M. Zülch: Die wichtigste Frage lautet für viele Unternehmen derzeit, wie die Liquidität gesichert werden kann. Aber um das Geschäft langfristig zu sichern, muss man sich die Kunden- und Kostenstruktur ansehen und analysieren, welche Geschäftsfelder künftig tragfähig sind. In einer systematischen Geschäftsfeldanalyse schauen wir darauf, ob die realisierten Margen und der Mix der Dienstleistungen noch stimmen, beispielsweise das Verhältnis von Karosserie zu Mechanik bzw. Lack oder ob es sinnvoll wäre, den Betrieb umzustrukturieren.
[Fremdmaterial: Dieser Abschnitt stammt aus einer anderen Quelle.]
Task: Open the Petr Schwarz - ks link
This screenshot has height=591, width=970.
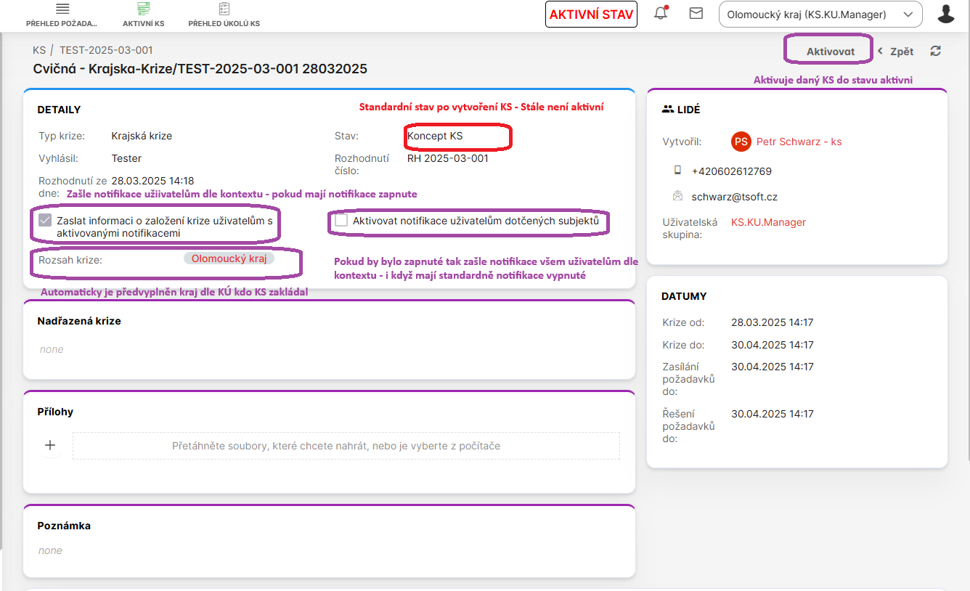Action: point(799,142)
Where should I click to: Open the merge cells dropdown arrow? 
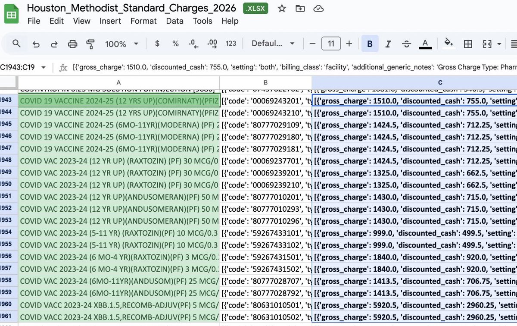coord(499,44)
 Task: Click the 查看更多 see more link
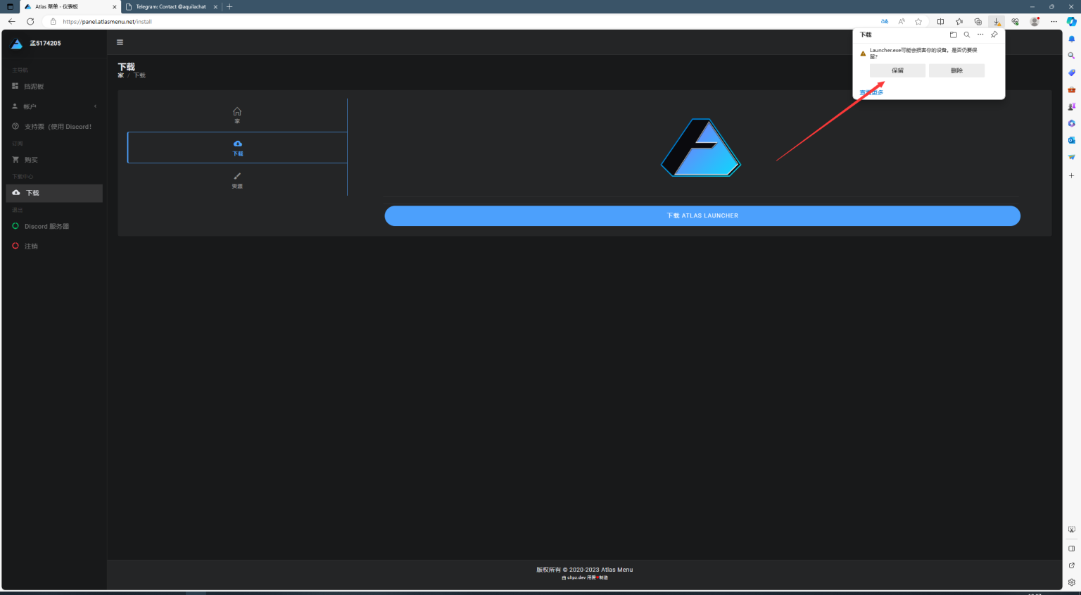[871, 93]
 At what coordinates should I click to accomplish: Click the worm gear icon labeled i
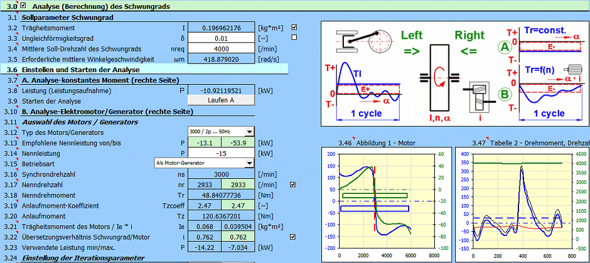pyautogui.click(x=479, y=96)
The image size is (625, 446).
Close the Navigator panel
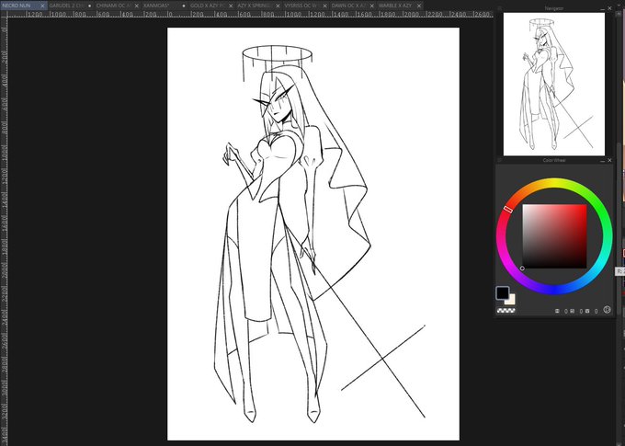(x=610, y=8)
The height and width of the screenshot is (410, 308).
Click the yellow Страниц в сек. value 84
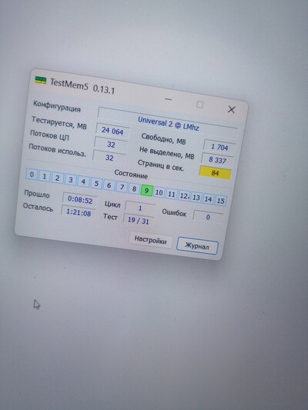coord(215,173)
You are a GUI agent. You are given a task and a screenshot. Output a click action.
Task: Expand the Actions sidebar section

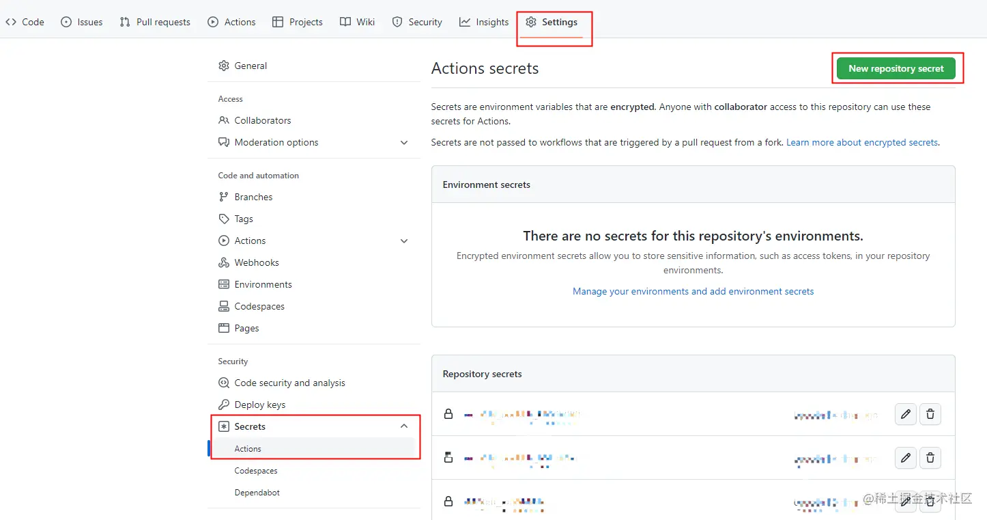coord(404,241)
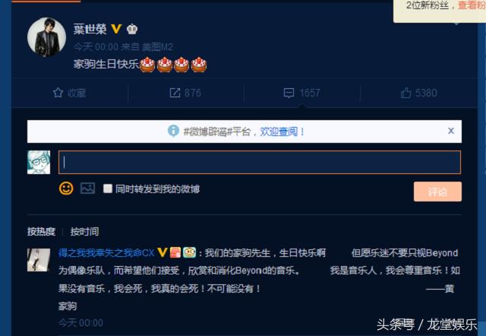The width and height of the screenshot is (486, 336).
Task: Close the 微博辟谣 notice banner
Action: pyautogui.click(x=451, y=131)

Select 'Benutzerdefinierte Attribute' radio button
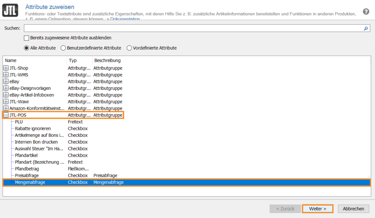tap(63, 48)
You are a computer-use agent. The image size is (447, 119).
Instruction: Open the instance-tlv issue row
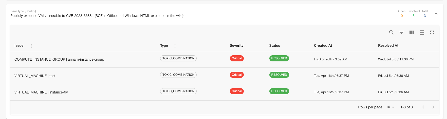(x=41, y=92)
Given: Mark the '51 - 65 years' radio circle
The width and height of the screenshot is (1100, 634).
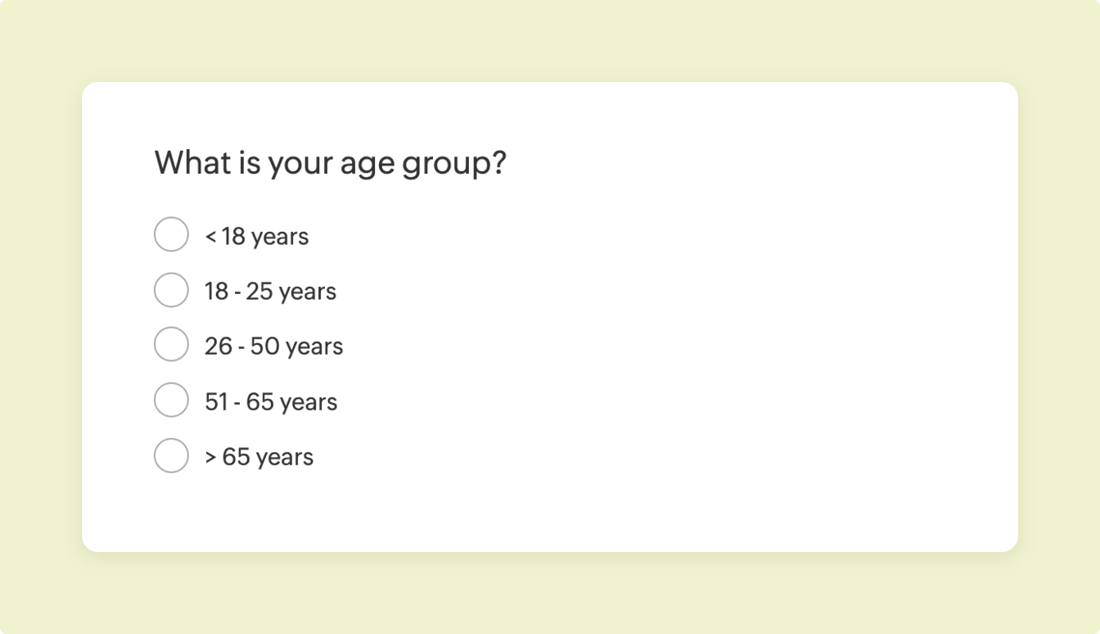Looking at the screenshot, I should coord(171,400).

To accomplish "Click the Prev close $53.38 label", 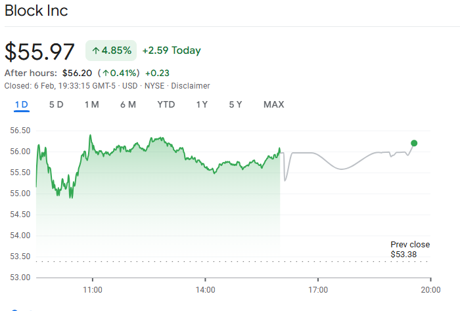I will pos(409,249).
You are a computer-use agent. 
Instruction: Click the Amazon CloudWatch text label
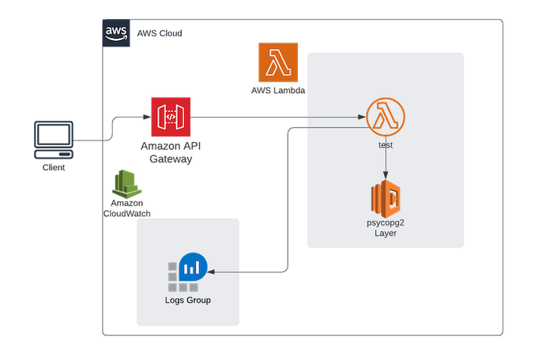(127, 208)
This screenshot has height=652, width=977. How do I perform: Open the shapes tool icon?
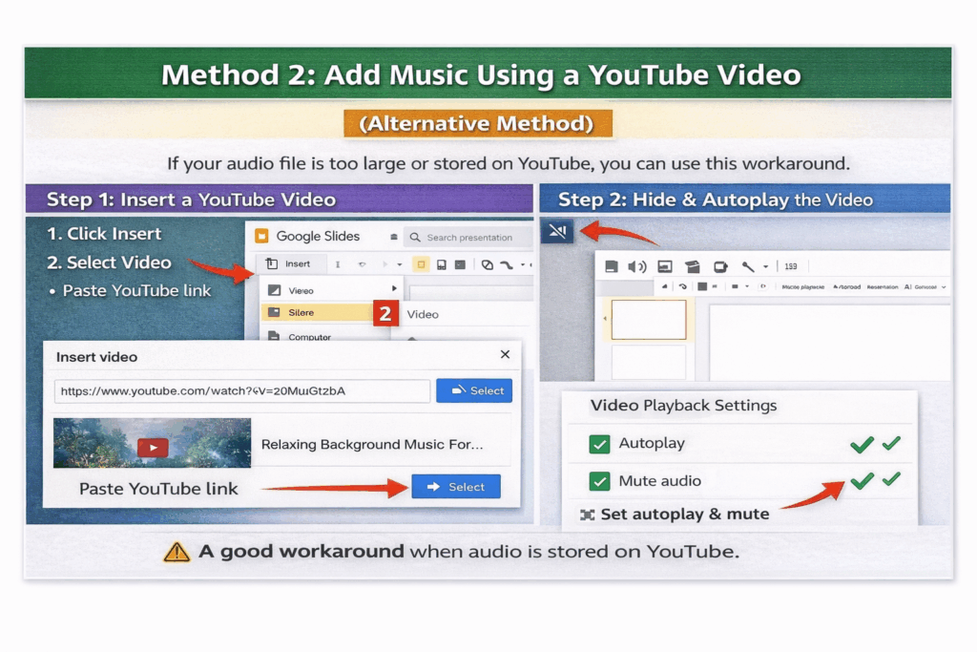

asp: Was schauen Sie sich im ersten Schritt an?
M. Zülch: Im Moment arbeiten wir viel über Videokonferenzen, das funktioniert auch ganz gut. Für die Statusanalyse benötigen Zahlen aus dem Warenwirtschaftssystem, daraus berechnen wir bestimmte Kennzahlen und vergleichen diese mit dem Branchenbenchmark. Daran sehen wir sehr schnell, wo was hängt.
Wir nutzen dazu den "Kennzahlenkompass", den wir als Online-Tool vor zwei Jahren zusammen mit Axalta speziell für die K&L-Branche ins Leben gerufen haben. Dieser zeigt anhand von rund 30 Kennzahlen wo ein Betrieb im Branchenvergleich steht auch anhand einer Ampelstruktur. Ein ähnliches Instrument entwickeln wir derzeit zusammen mit Continental für die freie Mechanik-Werkstatt.
asp: Was lesen Sie aus den Kennzahlen heraus?
M. Zülch: Wir sehen dann sehr schnell, ob der realisierte Stundenverrechnungssatz noch stimmt oder der Anteil gesteuerter Kunden im Verhältnis zur jeweiligen Ertragslage in Relation steht. Wie effizient sind die produktiven Kräfte in der Werkstatt, wie lange wartet der Betrieb auf sein Geld und wie hoch sind die Außenstände?
Wir entwerfen eine Liquiditäts- und Rentabilitätsplanung, die einem Betrieb im Gespräch mit der Bank helfen kann. Die meisten Banker sind heilfroh, wenn sie diese Informationen bekommen, sinnvoll aufbereitete Daten erleichtern ihre Entscheidung und es hinterlässt einen seriösen und unternehmerisch soliden Eindruck.
asp: Wie geht es in den nächsten Monaten weiter?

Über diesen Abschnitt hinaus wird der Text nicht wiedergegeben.